んで、この「なんじゃこれ?」ってなるものが(むしろ良いと思うものよりも)とても面白いものなんじゃなかろうかと、最近では思っています、という話。というのは、「なんじゃこれ?」ってなると宙吊りが気持ち悪いから、良い/悪いの判断ができるところまで自分を持っていきたいという動機付けが生まれてきて、そこまで自分を持っていくには、とにかく反復して「分かる」まで消費することか、解説やら批評やら外部からの新しい切り口を自分の中に組み込むか(その両方か)ということになるんでしょう。

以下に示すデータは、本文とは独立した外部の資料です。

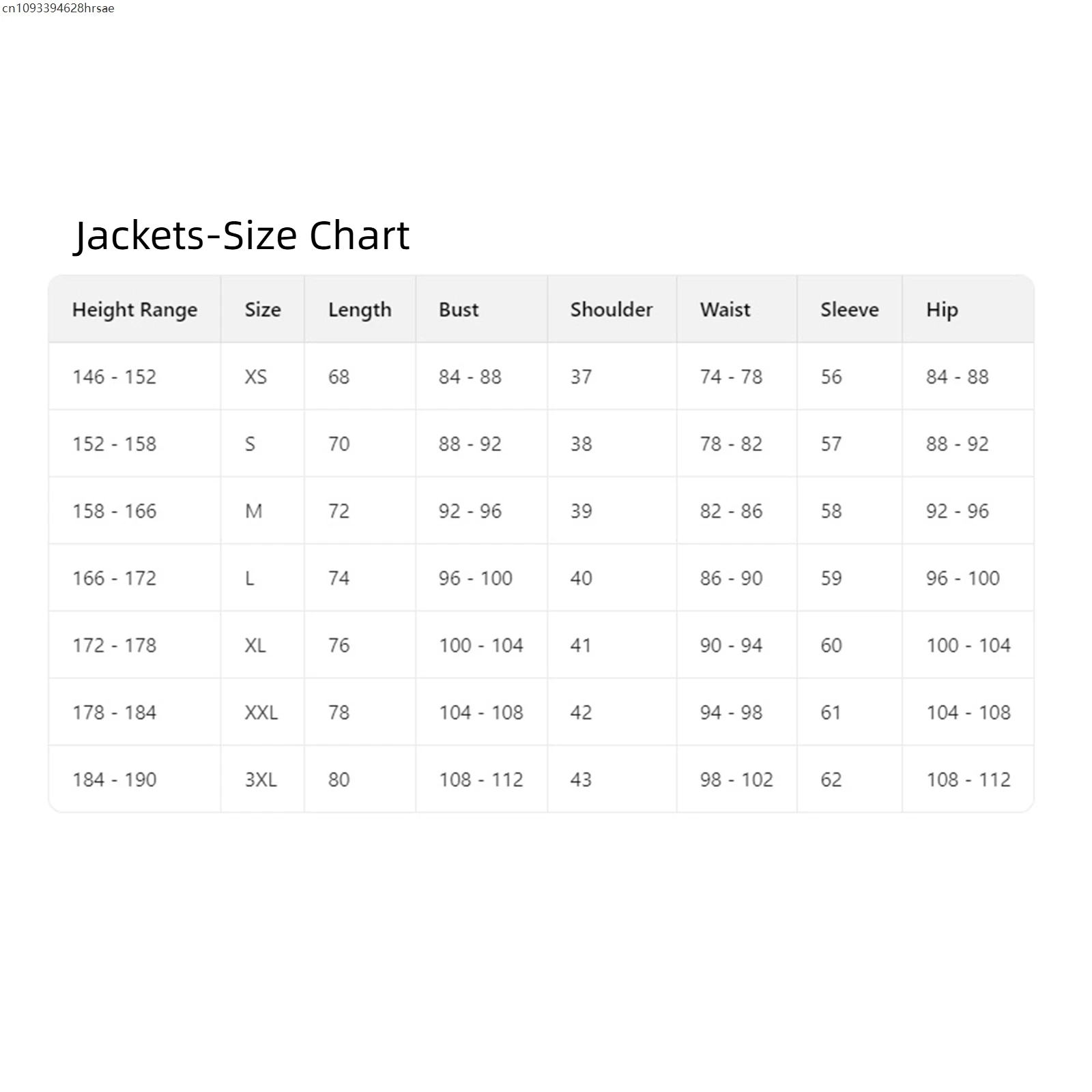Click the XS size cell

[x=256, y=377]
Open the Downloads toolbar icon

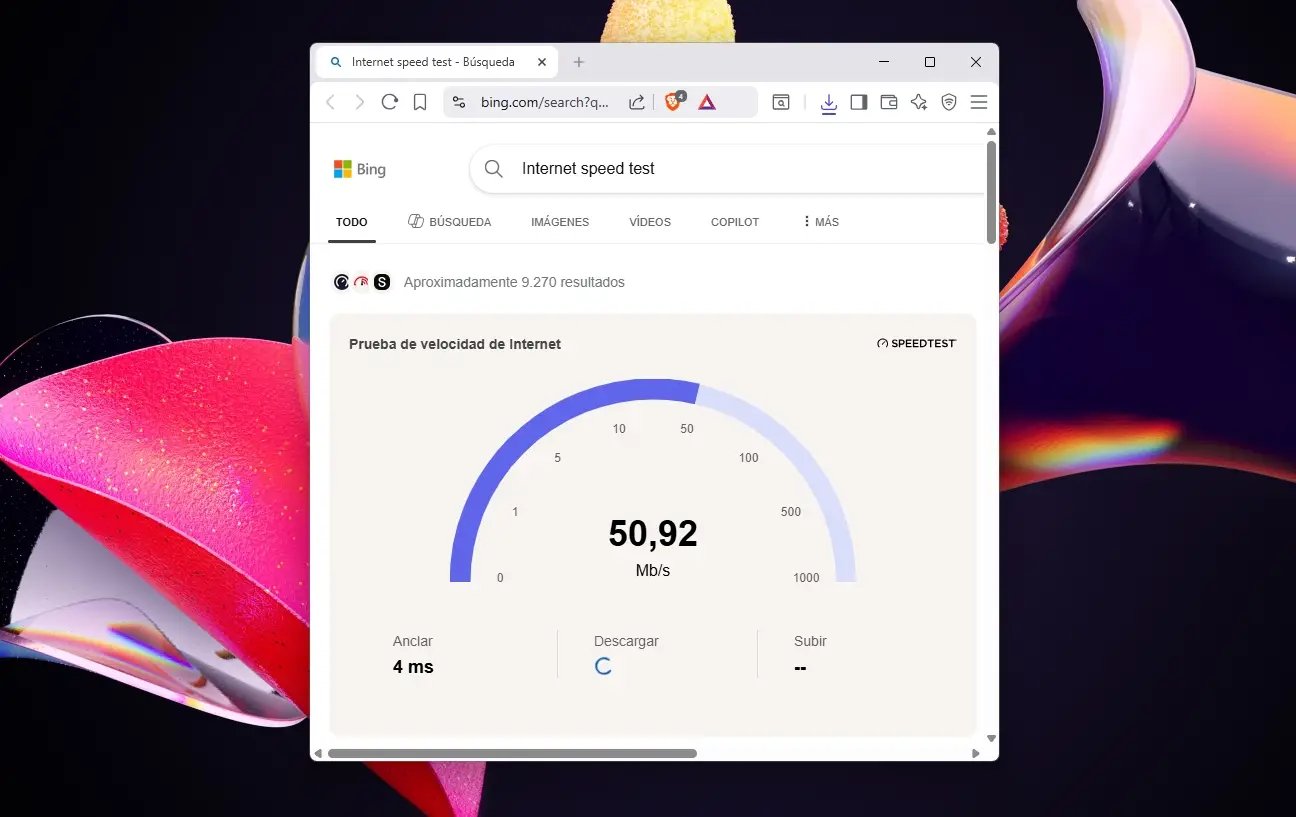pos(828,102)
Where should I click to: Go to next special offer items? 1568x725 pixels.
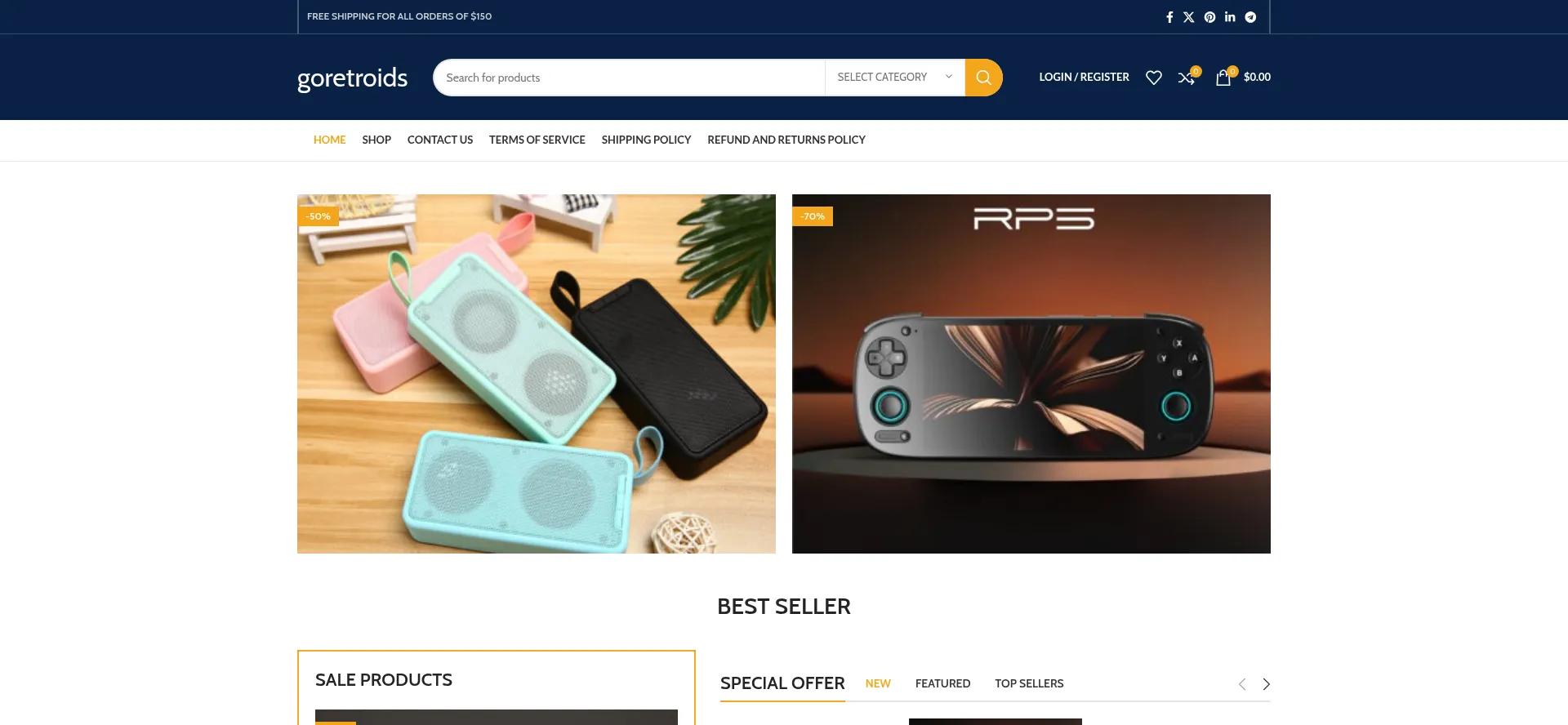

特に音楽でそういうものに遭遇してしまった時には、とにかく分かるまで反復してみる、ということが僕は好きで、だんだんと「あーやっぱいいわ」てなるプロセスが一番気持ちよかったりする。(大体は「やっぱ意味分かんない」ってなるけど。)僕は自分でも自分が「動物化」してしまっているなぁと時々絶望を覚えたりするんですが、こういうプロセスを自分が踏んでいると意識した時に「なんだ、まだ人間っぽいじゃん」なんてホッとしたりするのです。反復するということに関して「音楽」は構造上の適合もあるとおもう。アルバム単位で最長で70分ほどだし、聴覚しか使わないから、別のことしながらでも聴くことができる(例えば歩きながらとか)。

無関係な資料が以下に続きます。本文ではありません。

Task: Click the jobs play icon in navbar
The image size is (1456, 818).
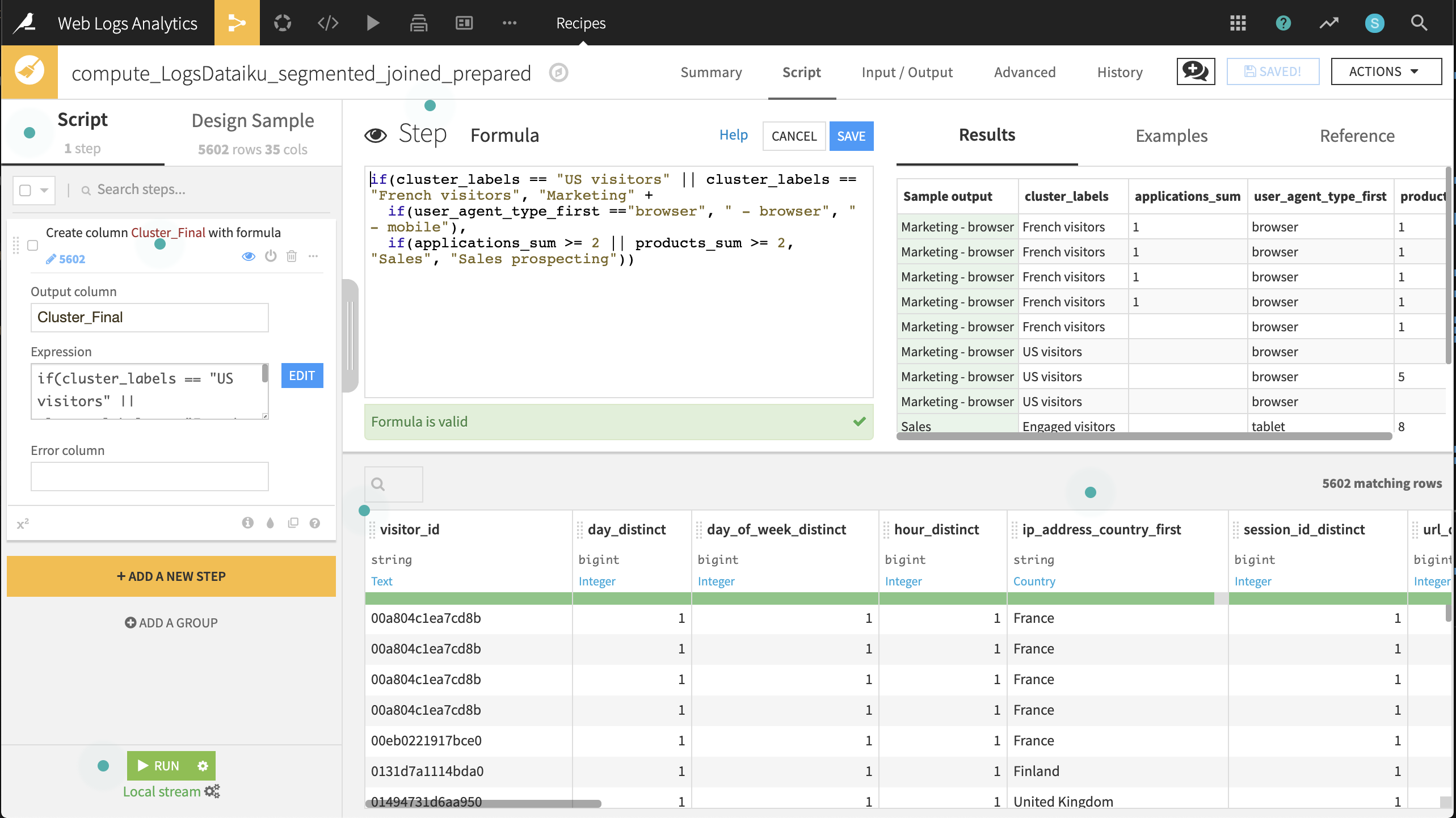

小説なんかだと、「なんじゃこれ?」ってなったときに、反復する方向にあんまり向かわない。多分わけの分からない本に遭遇したとしても、続けて二回読むってことはあまりないと思う(少なくとも僕は全くない)。むしろ外からの解説で自分を納得させる方向に持っていくか、最悪の場合「なんじゃこれ?」のまま、次の「なんじゃこれ?」の捜索に向かってしまいがち。同じくこれは小説というものの構造自体に依拠している行動なんだと思う。つまり小説読んでいる時は小説を読むことしかできないし、あと結構時間もかかるわ、しかも音楽と違って(ミステリとかだと)カタルシスが一回性になので、1周目は全く分からなかったのに、5周目に「あ、これ!全部分かった!!!!1面白い!!!!!!」なんてほとんどならないと思うし・・・(したことがないからわかんないけど)。

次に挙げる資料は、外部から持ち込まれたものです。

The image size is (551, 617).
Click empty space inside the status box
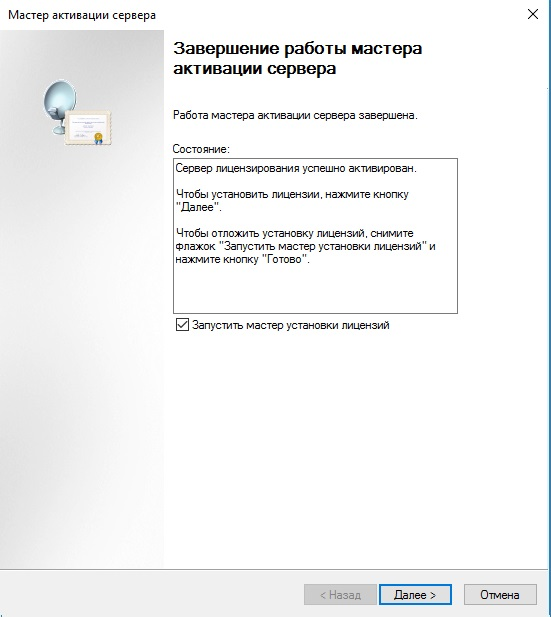(x=315, y=289)
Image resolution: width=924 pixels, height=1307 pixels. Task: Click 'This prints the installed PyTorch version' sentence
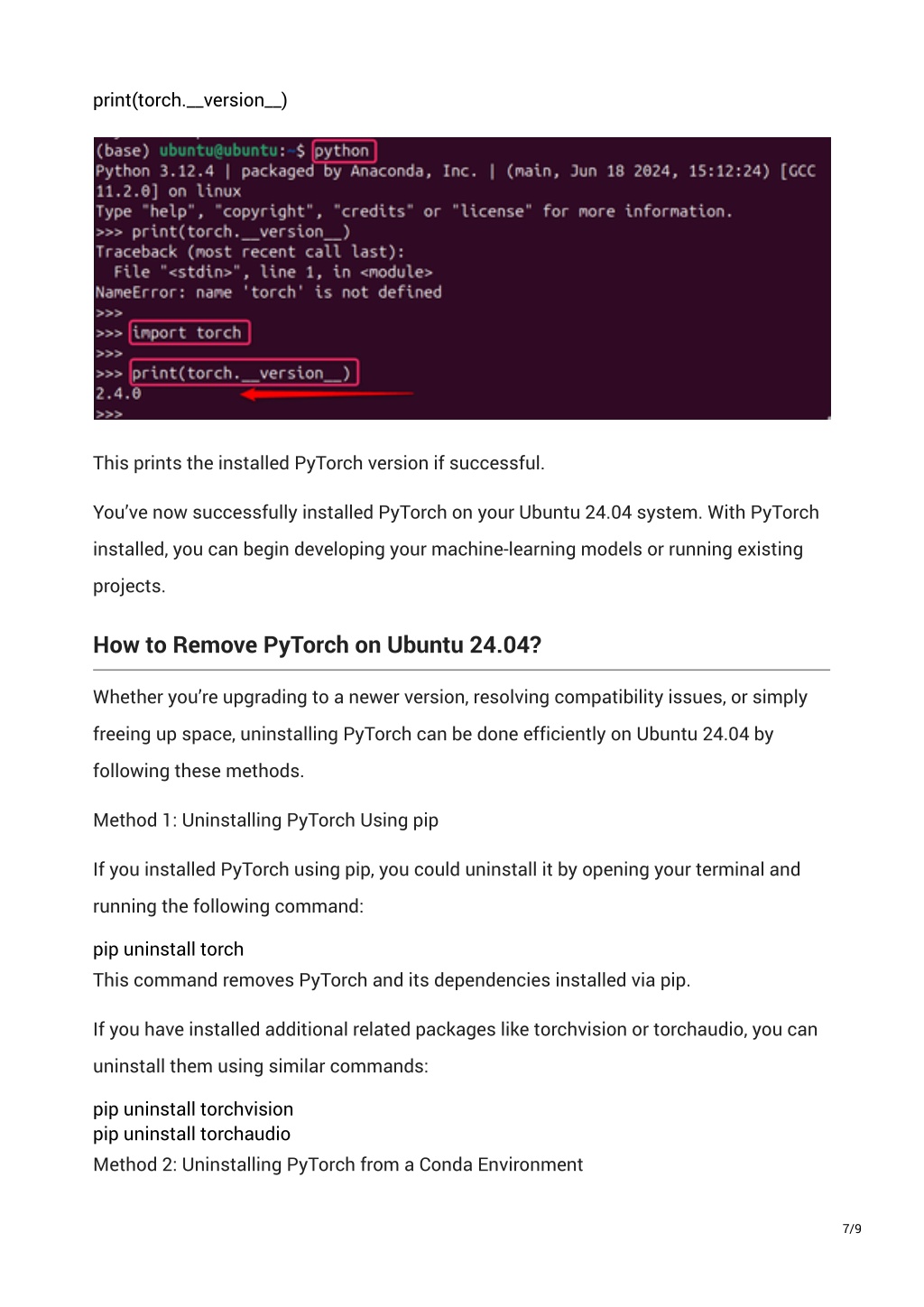pos(319,464)
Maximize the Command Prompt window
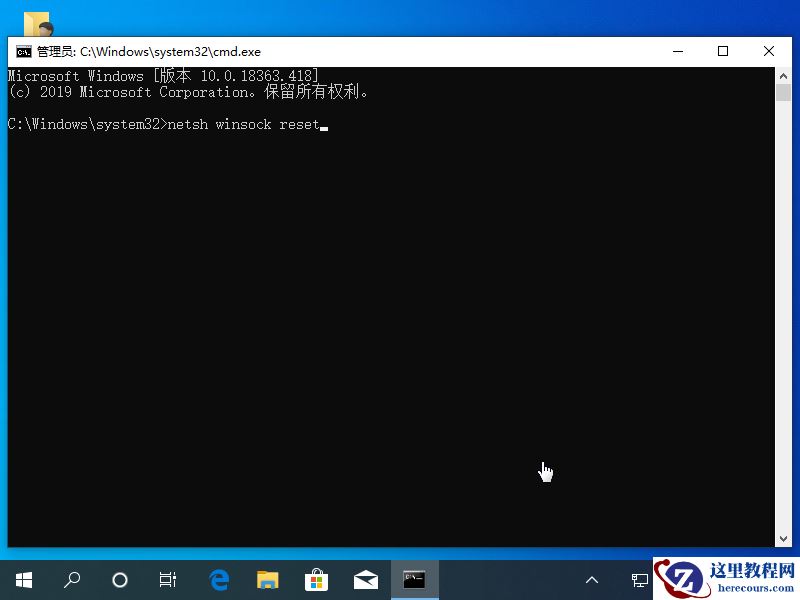Viewport: 800px width, 600px height. coord(723,51)
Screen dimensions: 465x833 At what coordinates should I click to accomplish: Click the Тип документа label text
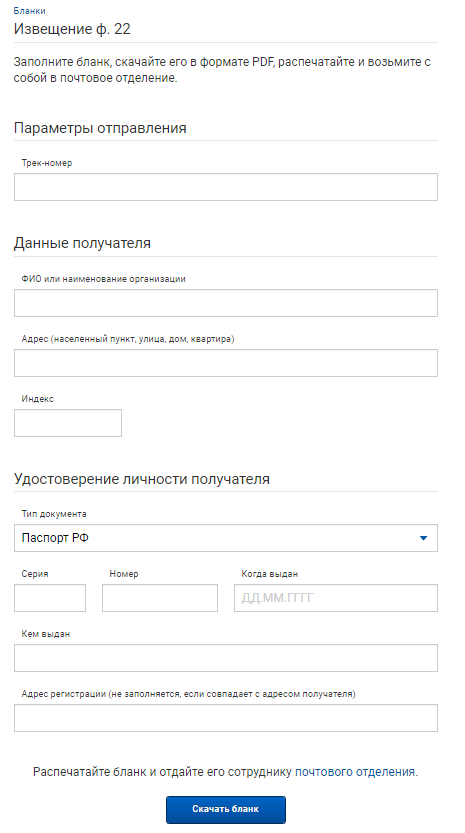[54, 514]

映画なんかだとどうだろう。やっぱり小説なんかと近いか。
漫画は?小説と近い。
ダンスとか演劇は?多分どちらともいえない。
(やっぱりストーリー性の有無、多寡/カタルシスが一回性か否かっていうのが大きいですね。*そういう意味で七尾旅人「911Fantasia」はとてもとても接触に手間取ったさくひんでした。)
あと、なんじゃこれ?から一定のプロセスを踏んで「あーやっぱいいわ」てなる作品は凄く自分の中で消費の耐用性が高いと思う。ようするになかなか飽きない。大体最初から「良い!!」てなるものはすぐに飽きてしまう。やっぱり消費するスピードも速いし、時間性の問題もあるから、すぐに陳腐なものになっちゃう。もういいよ、良いのは分かったから、おなかいっぱい・・ってなっちゃう。とにかく、これからも膨大な数の「なんじゃこれ」と遭遇してしまう現実に興奮するか、しないかはひとそれぞれだし、そもそも、それを望むかどうかもひとそれぞれ。それでもやっぱりみんな動物から脱却して人間でいた方が多分世界は広がると思う今日この頃。